I’ve never minded hard work. In fact, I have always accepted the fact that to get anywhere in life, you have to be willing to put forth the effort. What I’m struggling with today is that I have always put forth a lot of effort in the pursuit of my goals, but as I get older I don’t have the physical energy I once had. So, busting my ass, working two jobs and committing 70 hours or more each week is beginning to feel overwhelming. I’m tired and discouraged.

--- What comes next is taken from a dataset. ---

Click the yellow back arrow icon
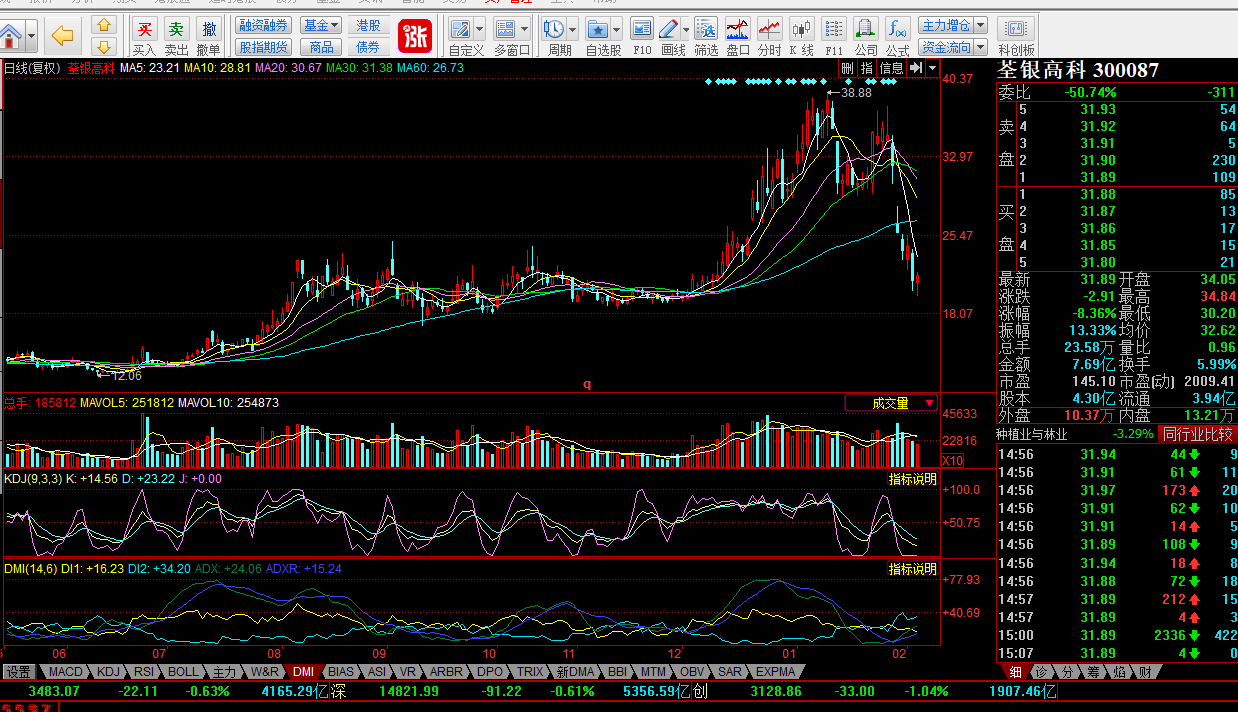The width and height of the screenshot is (1238, 712). [62, 37]
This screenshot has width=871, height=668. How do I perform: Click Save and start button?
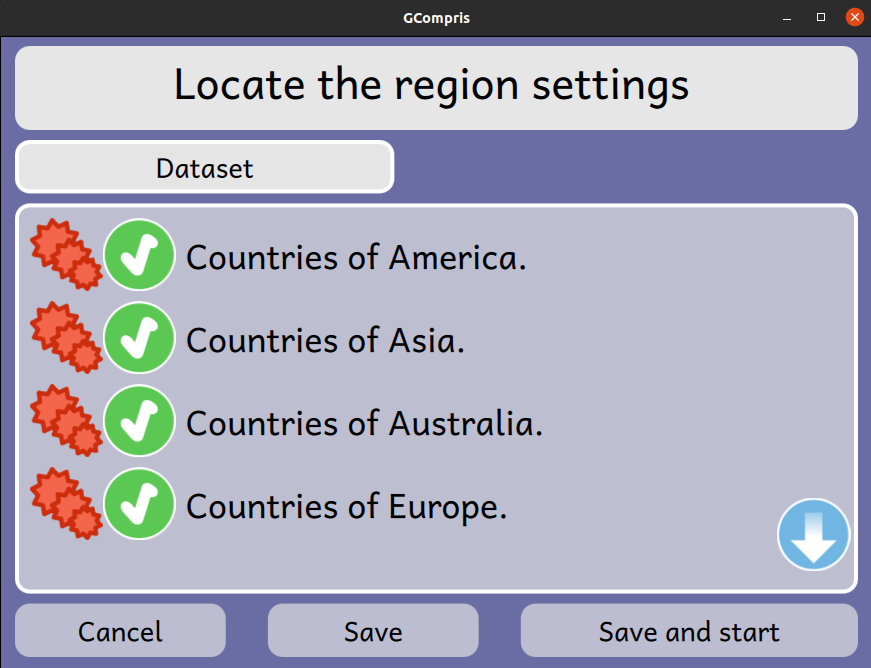[x=689, y=631]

I’m now working two jobs I can’t stand and I can’t seem to get any footing back in the industry I used to work. Every single person I have as contacts from my previous role has ignored me – or simply haven’t taken any time to respond to my phone calls or emails. I’ve been applying for so many jobs in that previous industry with no luck. It feels dried up. I feel like I’ll never be working in oil & gas again and I don’t understand why.
I’m willing to reinvent myself and try to find different career fields. I am already enrolled in a program to finish my Master’s degree in Data Analytics, but working two jobs right now makes me think I am over-committed to things. I know I need to put forth effort to make the changes to adapt to my situation, but everything feels like a double-edged sword and I am feeling overwhelmed.
I’m truly at a point where I feel lost. I feel embattled and losing. I feel exhausted. I feel at age 47, I’m trying things I should have done 20 years ago.